While the auto and auto component sector was a mixed bag, with the companies relying on the export market benefiting and those on the domestic market suffering, Maruti Suzuki stood apart due to the weakening of Japanese Yen. While the auto company is expected to do well in H2 as well, one should not expect the kind of stellar performance it showed in the first half.


The public-sector (
PSU) banks continued to suffer during the second quarter due to asset quality issues and the hit they took on the treasury income after the sudden jump in interest rates due to the RBI’s efforts to stabilise the rupee. For example, the net profit and advance tax outgo of the SBI came down by 22% and 40%, respectively, in H1 (see Top 10 taxpayers). Private-sector banks, on the other hand, continued to give a good performance. HDFC Bank showed a net profit and advance tax outgo increase of 29% and 40%, respectively, in H1, while the corresponding growth figures for ICICI Bank were 23% and 30%, respectively.


With companies like L&T also showing margin pressures, the capital goods/infra pack is at the bottom of the performance cycle and a similar trend is expected in H2. Cement is another sector that will continue to show lacklustre performance in H2 due to increased cost pressures.


The energy sector, especially the PSU oil marketing companies, is suffering due to government control. Though the natural gas price increase may be notified soon, diesel price decontrol is not expected before the new government takes over. Unlike other oil marketing PSUs, BPCL reported a profit of 1,081 crore, compared to a loss of 3,602 crore y-o-y. It also paid a tax of 440 crore, compared to no tax in the same period last year. With large oil assets abroad, BPCL is slowly shifting from being an oil marketing company to an oil exploration firm and, hence, it is expected to do well in the coming quarters as well. Sectors like IT, metal and private-sector banks will continue to be the winners in second half.
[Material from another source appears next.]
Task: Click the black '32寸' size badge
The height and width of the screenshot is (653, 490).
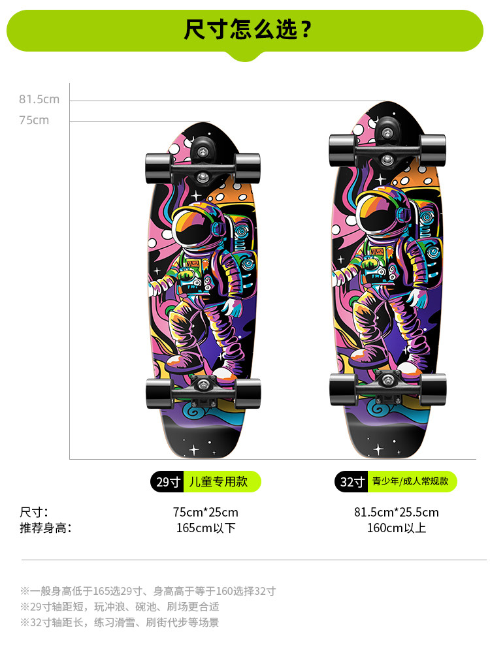Action: 351,482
Though the advance tax outgo is a good indicator, investors should understand its limitations. Any sudden jump in other income can result in a tax spike in that quarter. There can also be an increase in advance tax on the removal of tax benefits enjoyed previously. So, while some manufacturing companies have taken advantage of tax incentives in the past, the government is slowly cutting them down. The export-oriented sectors like IT and pharma are another case in point. They used to pay very little tax, but have increased the outgo now.